Trinucleotide repeat disorders (TNR) are a set of genetic disorders caused by trinucleotide repeat expansion, a kind of mutation in which repeats of three nucleotides (trinucleotide repeats) increase in copy numbers until they cross a threshold above which they become unstable. TNR commonly show anticipation, distinguishing it from classic mendelian inheritance.
Names some examples of trinucleotide repeat disorders (TNRs).
Fragile X syndrome, myotonic dystrophy and Huntington’s disease.
What gene is associated with fragile X syndrome?
The FRM1-gene (on the X-chromosome).
In which sex has fragile X syndrome generally reduced penetrance?
In females.
What is meant by FRM1 premutation? What can FMR1 premutations cause?
The CGG repeat expansion is within the premutation range (55-200).
FMR1 premutation can cause fragile X tremor/ataxia syndrome (FXTA) and premature ovarian insuffiency (POI) (menopause < 40 years of age).
What is myotonia?
Inability of the muscles to relax after contraction.
How is myotonic dystrophy inherited?
Autosomal dominant.
What is the inheritance pattern of myotonic dystrophy ?
Autosomal dominant.
True or false: All cases of myotonic dystrophy is associated with anticipation.
False. Only type 1 is associated with anticipation. Type 2, the congenital form, is not associated with anticipation.
What is the pattern of inheritance for Huntington’s disease?
Autosomal dominant.
What are signs/symptoms of Huntington’s disease? When is usually the onset of Huntington’s?
Irregular involuntary movement (chorea). Dementia. Cognitive and mental changes. Gradual weight loss. Onset is usually in adult life. Juvenile cases occur, but are seldom.

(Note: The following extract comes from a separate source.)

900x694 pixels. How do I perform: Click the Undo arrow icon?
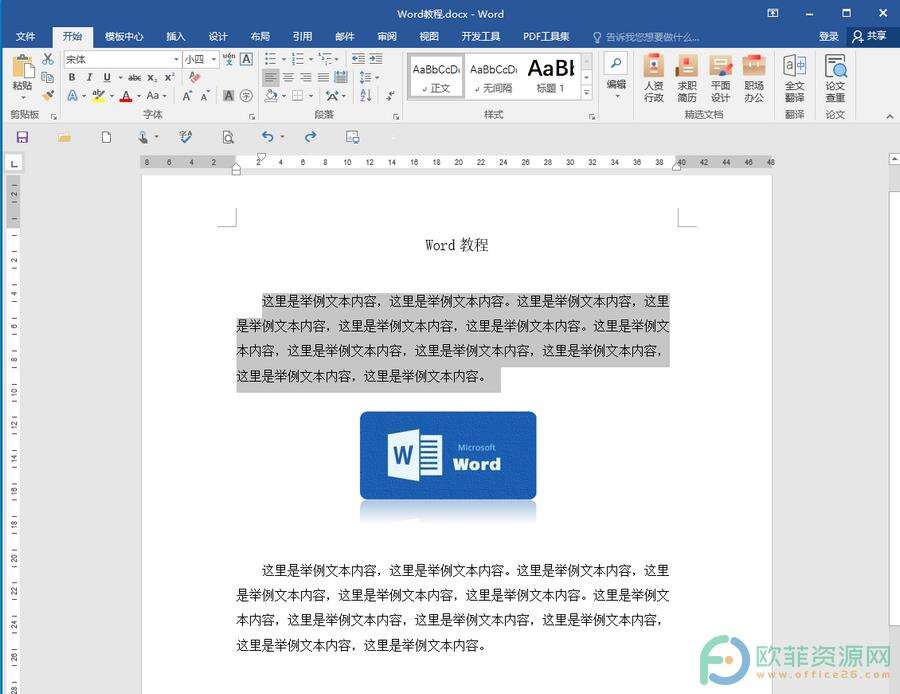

What gene is associated with Huntington’s disease?
The HHT-gene.
What is genomic imprinting?
An epigenetic phenomenon, involving DNA and histone methylations, that causes genes to be expressed in a parent-of-origin-specific manner. These epigenetic marks are established (“imprinted”) in the germline (sperm or egg cells) of the parents and are maintained through mitotic cell divisions in the somatic cells of an organism.